2. Die sexuellen Handlungen müssen grob aufdringlich, übersteigert und in aufreißerischer Weise gezeigt werden. Hier ist also auf die konkrete Darstellung zu achten. Bloße Nacktaufnahmen reichen dafür nicht aus, selbst wenn die Geschlechtsmerkmale deutlich erkennbar sind. Wichtig ist, dass diese Darstellung auf die sexuelle Stimulierung reduziert und anreißerisch präsentiert wird. Dies ist gegeben, wenn Frauen mit unnatürlich, gespreizten Beinen gezeigt werden und dem Betrachter so ihre Geschlechtsteile zeigen – insbesondere wenn die Schamlippen zusätzlich mit den Händen auseinander gezogen oder masturbierende Gesten gemacht werden. Etwas unklarer ist allerdings, wo bei der Darstellung des männlichen Penis die Grenze liegt. Bei den Printmedien hat sich manifestiert, dass der männliche Penis den Erektionswinkel von 45 Grad nicht übersteigen darf. Ist dieser größer werden Zeitungen in der Regel nicht frei zugänglich verkauft. Allerdings gibt es Gerichtsurteile, wo auch solche Darstellungen nicht als pornographisch bewertet wurden. Hier lag jedoch der Fokus nicht nur auf dem Genital, sondern auf dem ganzen Mann. Der Penis stand nach Ansicht des Gerichts trotz der vollwertigen Erektion nicht grob aufdringlich im Vordergrund. Außerdem wurde die Person nicht als ein sexuelles Objekt der Begierde abgewertet oder gar herabgewürdigt. Die Abgrenzung zur Kunst ist bei diesem Merkmal oft mit Problemen verbunden.
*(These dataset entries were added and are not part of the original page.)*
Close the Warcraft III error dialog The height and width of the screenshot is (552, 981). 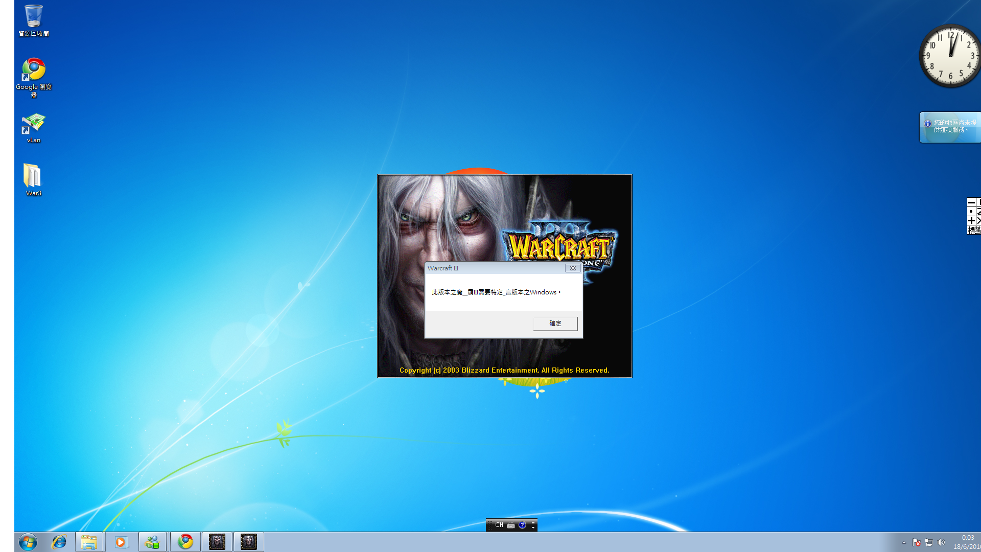(573, 268)
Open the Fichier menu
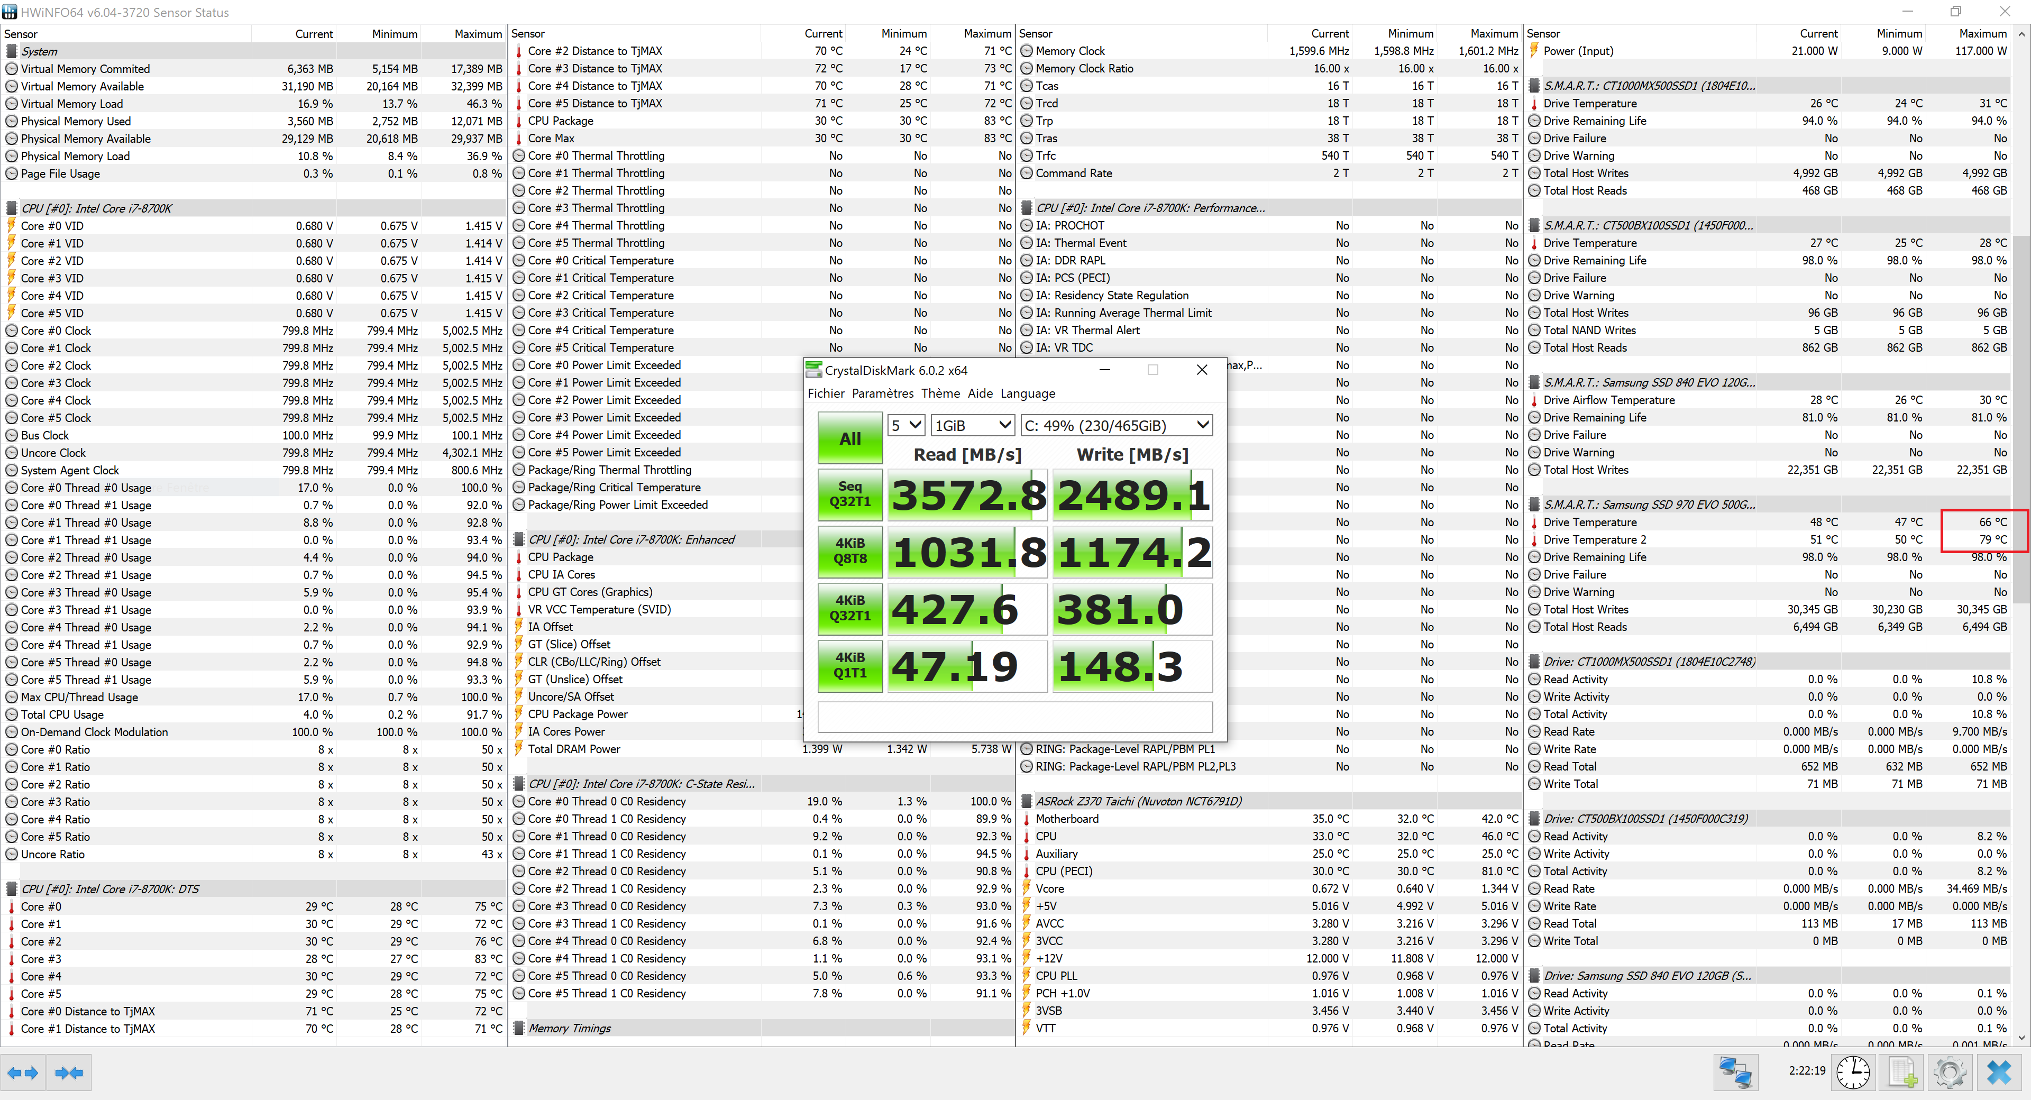The image size is (2031, 1100). pos(825,393)
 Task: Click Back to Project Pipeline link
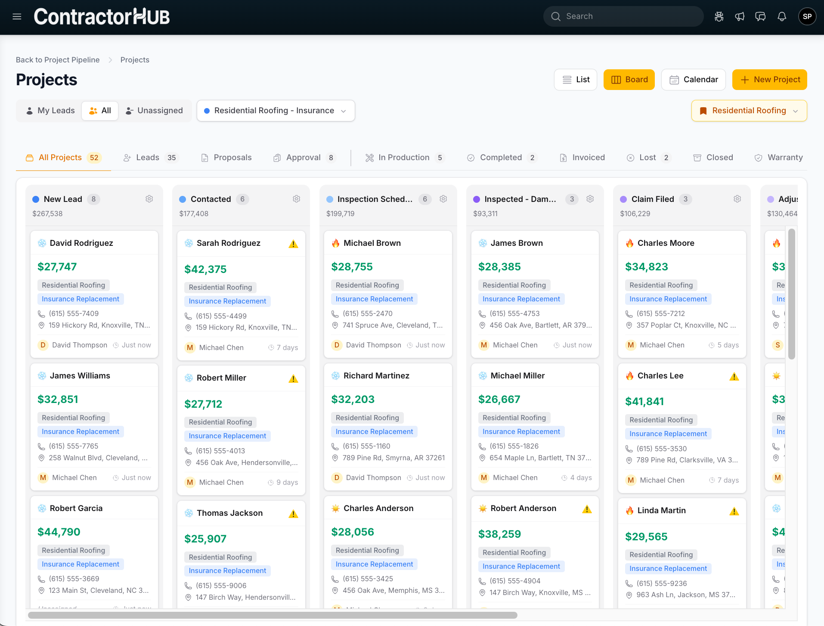click(57, 59)
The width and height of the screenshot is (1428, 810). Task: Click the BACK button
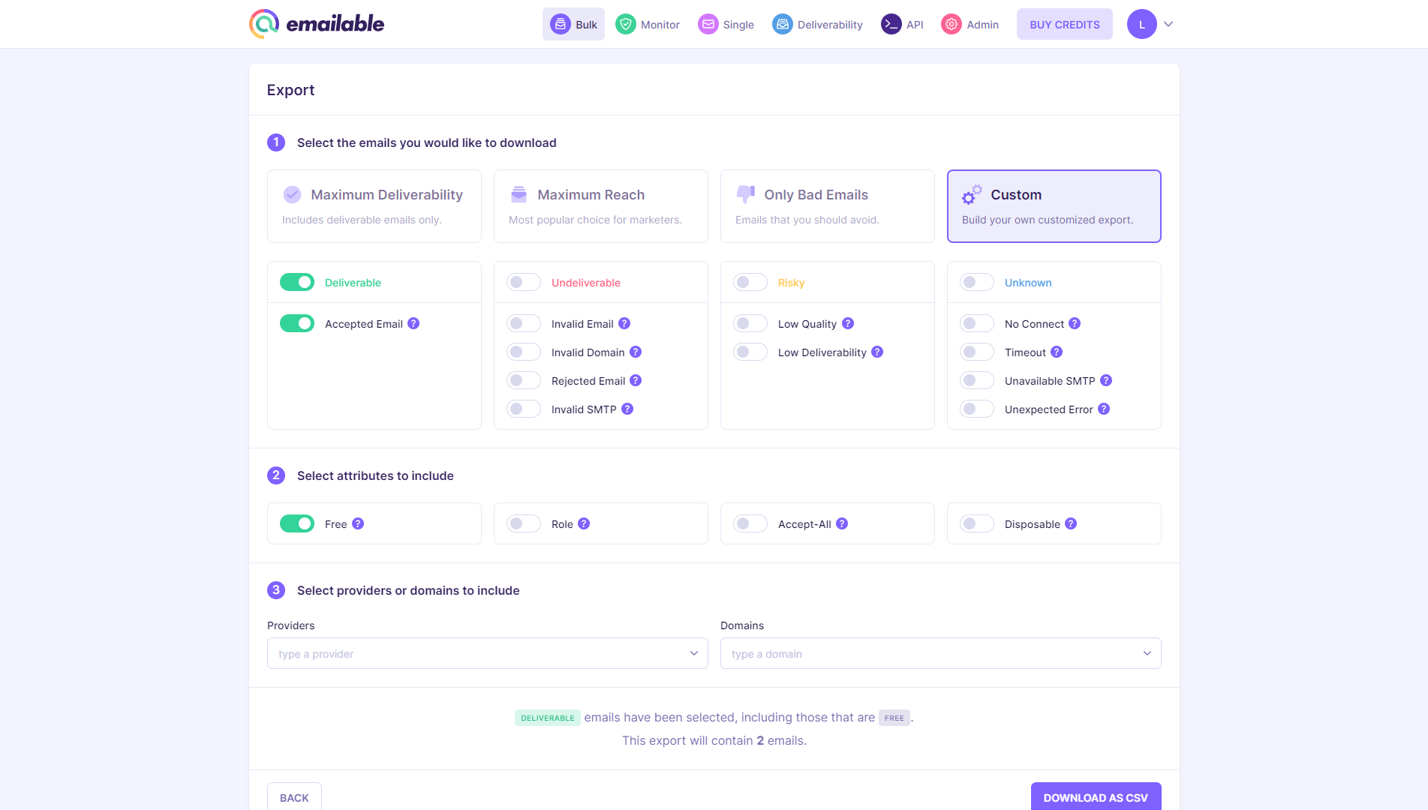coord(294,797)
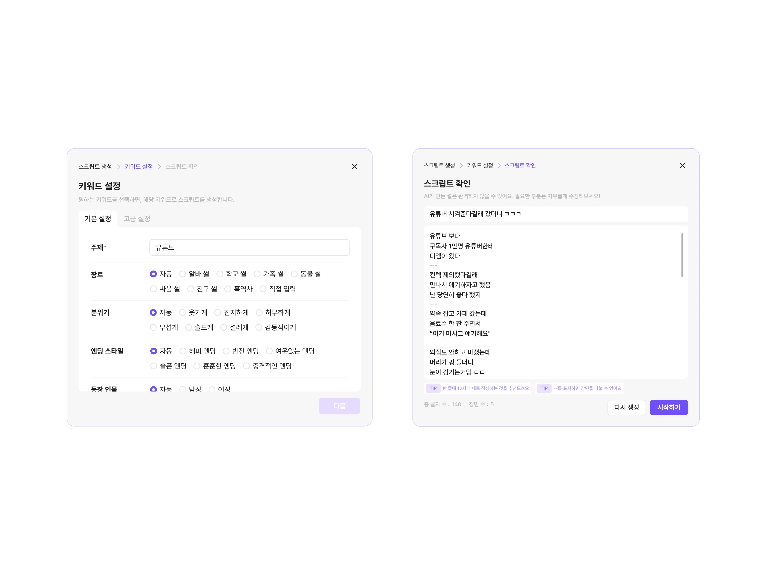Select 반전 엔딩 ending style

click(x=226, y=351)
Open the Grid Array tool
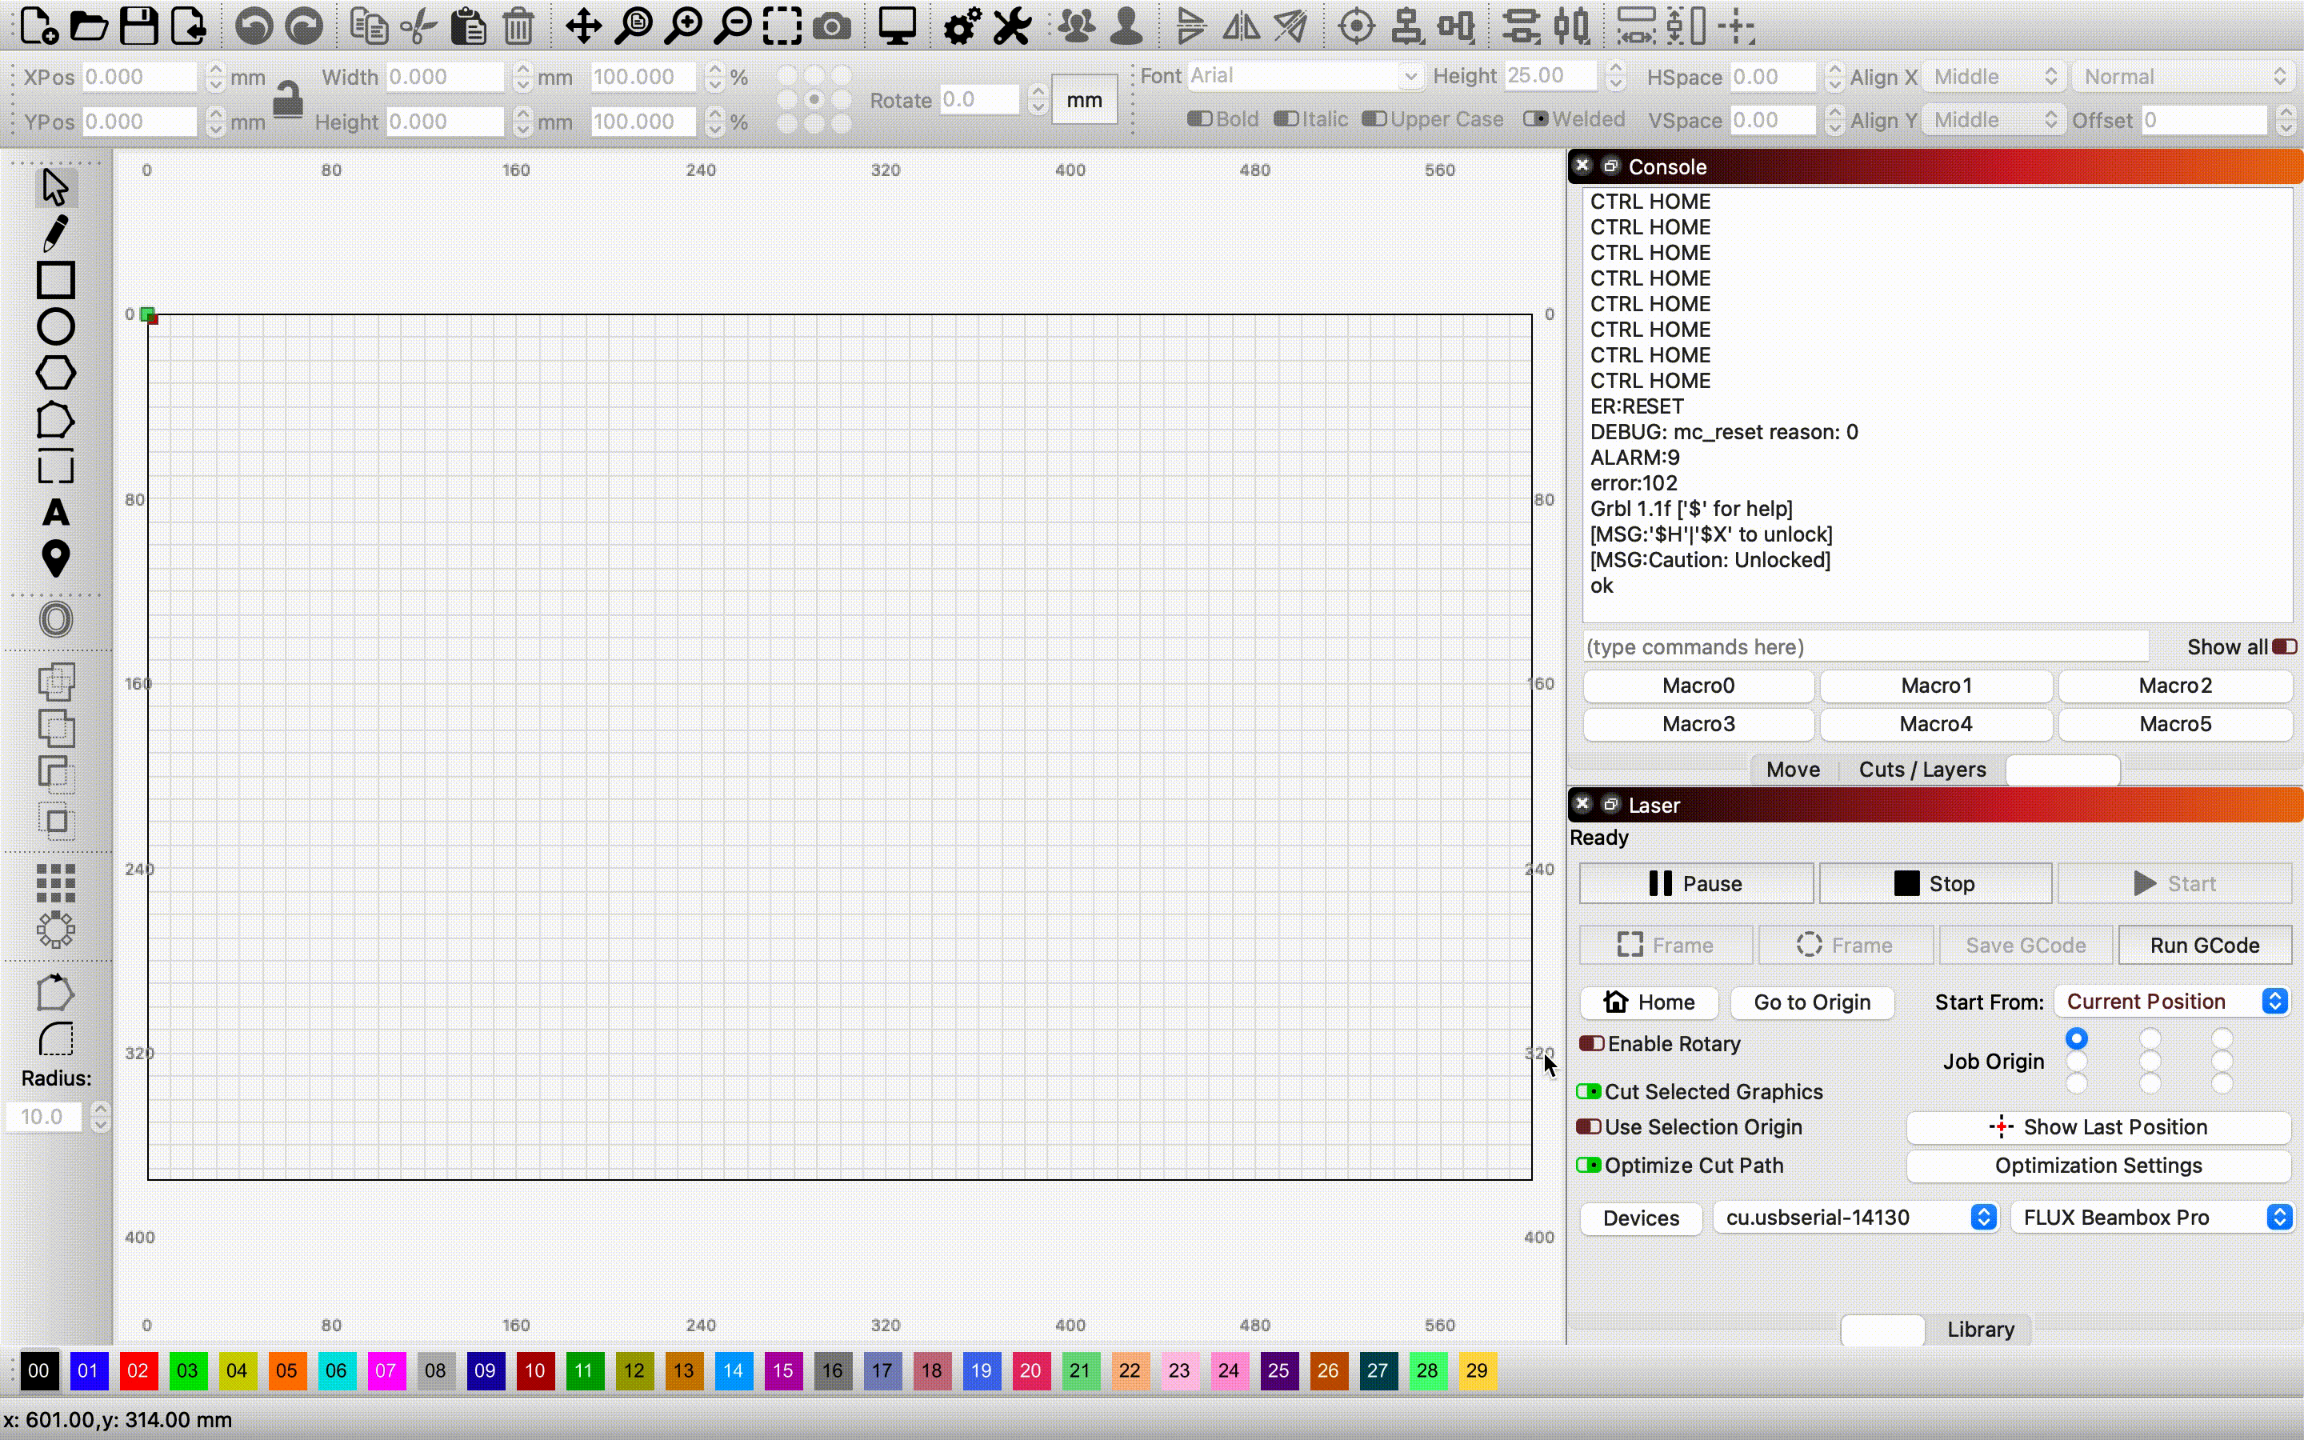This screenshot has width=2304, height=1440. click(x=55, y=883)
3. Die Darstellungen müssen die allgemeinen sexuellen Wertvorstellungen eindeutig überschreiten. Dabei sind immer die aktuellen Werte zu betrachten, da sich diese im Laufe der Zeit immer wieder veränderten und die Schamgrenzen herangesetzt haben. Letztendlich muss das Gezeigte die üblichen von der Gesellschaft allgemein tolerierten Darstellungen überschreiten.

4. Der Gesamteindruck des Werkes muss berücksichtigt werden. Selbst wenn es in einem Film Szenen gibt, die die ersten drei Merkmale erfüllen, können diese unschädlich für die Einstufung als pornographisches Werk sein, wenn die Rahmenhandlung so dominant ist, das sie die Bilder entschärft.

Ist ein Film als pornographisch einzustufen, darf dieser nicht im Fernsehen gezeigt werden. Selbst im Pay-TV ist eine Verbreitung von Pornographie trotz Pincode nicht zulässig. Auch dort werden nur Filme gezeigt, die zwar starke sexuelle Tendenzen beinhalten, aber die obigen Kriterien nicht erfüllen. Zum Teil werden dazu „echte“ Pornofilme so umgeschnitten, dass die aufdringliche Darstellung entfernt wird. Zusätzlich wird oft eine Handlung durch einen Erzähler oder eine Gedankenstimme nachträglich eingebaut, die dann zum Beispiel erklärt, dass sich das Paar schon seit ihrer Jugendzeit lieben würde und eben nicht nur augrund rein sexueller Lust miteinander aktiv würde.

Dass Sky über Blue Movie “echte” Pornofilme zeigen darf, liegt übrigens nicht nur am gesonderten Pincode-Verfahren, sondern auch in der Tatsache, dass es sich beim dem Sender um ein Pay-per-View-Angebot handelt. Der Kanal ist damit nicht als Fernsehsender, sondern als Mediendienstleister anzusehen, für die ein grundsätzliches Verbreitungsverbot nicht gelten. Die Verbreitung von pornographischen Werke, in denen Gewalthandlungen wie Vergewaltigungen, Sex mit Tieren und Kindern gezeigt werden, ist generell verboten – egal auf welchem Wege. Dies gilt also nicht nur fürs Fernsehen.